This keeper, Michael Parr by name, was one of the most important personages of the neighborhood. Beside the liberal salary and comfortable residence which he derived from his situation, his late wife had been a widow of some little property for her station, and the two young daughters, by her first husband, who were left under his care and guardianship (he had no child himself), had each so many hundreds as would render them excellent matches for young men in their own rank of life. The younger, Anne Rowarth, was indeed still a child, but her sister Lucy, a girl of nineteen, was one whose charm of person and manner, her sweetness and gayety, and a certain natural gentility and grace, rendered her, in addition to her little portion, an object of great attract to the beaux of the village.

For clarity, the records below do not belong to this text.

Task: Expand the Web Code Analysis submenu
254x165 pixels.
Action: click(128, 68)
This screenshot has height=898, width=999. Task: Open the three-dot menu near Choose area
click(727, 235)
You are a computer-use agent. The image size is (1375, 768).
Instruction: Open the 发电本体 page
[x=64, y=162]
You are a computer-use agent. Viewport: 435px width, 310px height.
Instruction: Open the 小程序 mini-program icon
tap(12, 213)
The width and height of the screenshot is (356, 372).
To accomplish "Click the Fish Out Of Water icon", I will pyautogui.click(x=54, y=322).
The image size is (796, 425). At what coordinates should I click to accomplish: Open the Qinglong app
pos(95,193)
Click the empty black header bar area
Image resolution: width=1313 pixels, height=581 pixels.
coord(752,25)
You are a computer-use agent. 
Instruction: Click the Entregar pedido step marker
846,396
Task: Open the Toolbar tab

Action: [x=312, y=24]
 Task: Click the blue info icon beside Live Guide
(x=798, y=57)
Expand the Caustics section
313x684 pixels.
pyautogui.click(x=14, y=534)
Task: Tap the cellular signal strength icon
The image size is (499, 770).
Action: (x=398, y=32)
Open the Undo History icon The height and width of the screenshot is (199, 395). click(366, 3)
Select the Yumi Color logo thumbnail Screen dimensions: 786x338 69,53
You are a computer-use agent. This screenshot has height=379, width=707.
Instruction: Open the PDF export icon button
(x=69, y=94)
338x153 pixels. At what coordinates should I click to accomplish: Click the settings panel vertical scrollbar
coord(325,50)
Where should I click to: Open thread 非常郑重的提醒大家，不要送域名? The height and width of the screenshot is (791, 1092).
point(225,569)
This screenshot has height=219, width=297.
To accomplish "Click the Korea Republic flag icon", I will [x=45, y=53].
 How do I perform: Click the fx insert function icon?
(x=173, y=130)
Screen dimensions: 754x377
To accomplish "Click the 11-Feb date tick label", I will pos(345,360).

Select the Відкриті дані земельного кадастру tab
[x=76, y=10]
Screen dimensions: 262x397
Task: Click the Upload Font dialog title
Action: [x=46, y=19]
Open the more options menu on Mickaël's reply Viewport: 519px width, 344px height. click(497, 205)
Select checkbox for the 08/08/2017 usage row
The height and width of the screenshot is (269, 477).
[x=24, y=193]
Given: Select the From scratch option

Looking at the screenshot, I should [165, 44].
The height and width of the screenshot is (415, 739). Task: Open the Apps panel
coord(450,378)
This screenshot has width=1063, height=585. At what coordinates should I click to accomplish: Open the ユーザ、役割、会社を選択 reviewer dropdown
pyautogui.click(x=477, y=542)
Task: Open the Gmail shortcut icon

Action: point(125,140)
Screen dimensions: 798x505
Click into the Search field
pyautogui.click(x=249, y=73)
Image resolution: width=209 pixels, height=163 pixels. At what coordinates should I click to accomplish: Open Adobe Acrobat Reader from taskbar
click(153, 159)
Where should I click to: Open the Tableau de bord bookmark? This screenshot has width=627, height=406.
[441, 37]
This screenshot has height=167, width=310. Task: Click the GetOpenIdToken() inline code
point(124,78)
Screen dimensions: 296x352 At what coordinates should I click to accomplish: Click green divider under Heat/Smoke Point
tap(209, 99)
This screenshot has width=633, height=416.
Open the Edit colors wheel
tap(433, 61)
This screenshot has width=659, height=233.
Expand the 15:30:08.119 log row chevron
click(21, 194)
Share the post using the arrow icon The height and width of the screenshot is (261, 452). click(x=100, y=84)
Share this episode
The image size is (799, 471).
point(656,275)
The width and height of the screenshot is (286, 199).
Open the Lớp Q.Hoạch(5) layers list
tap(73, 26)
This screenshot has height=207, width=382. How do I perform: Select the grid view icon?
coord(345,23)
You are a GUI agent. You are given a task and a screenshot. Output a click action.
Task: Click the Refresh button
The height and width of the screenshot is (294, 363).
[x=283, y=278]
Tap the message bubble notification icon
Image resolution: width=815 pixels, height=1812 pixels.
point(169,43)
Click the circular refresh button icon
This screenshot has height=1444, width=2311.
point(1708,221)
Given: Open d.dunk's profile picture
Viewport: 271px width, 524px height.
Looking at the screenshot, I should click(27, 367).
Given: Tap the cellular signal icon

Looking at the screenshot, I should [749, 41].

Lucy’s gentilesse had all the advantage of contrast; for, although gamekeepers be generally, in consequence probably of their frequent intercouse with their masters, among the best mannered of gentlemen’s servants, Michael Parr was a notable exception to the rule, being about the roughest and surliest peasant in the whole country of Southampton, loud, rude, overbearing and obstinate. How his stepdaughter, reared under his roof, and with little benefit from female training, for her mother had been dead for many years, came by her smiling gentleness might be a puzzle, if we did not every day see living instances of such associations, the modest violet springing up from the roots of the gnarled oak, and the woodbine intertwisting its flowery garlands with the dark and prickly leaves of the holly. It seems to be a law of nature that the sweet and the gracious should mingle with the stern and the frowning, without either losing one particle of its distinguishing quality.
That Lucy would not have been happier with a stepfather of milder mood, I do not pretend to say; but she had the rare and precious secret of making the best of her situation, even under circumstances of more than usual trial to a young and soft-hearted girl.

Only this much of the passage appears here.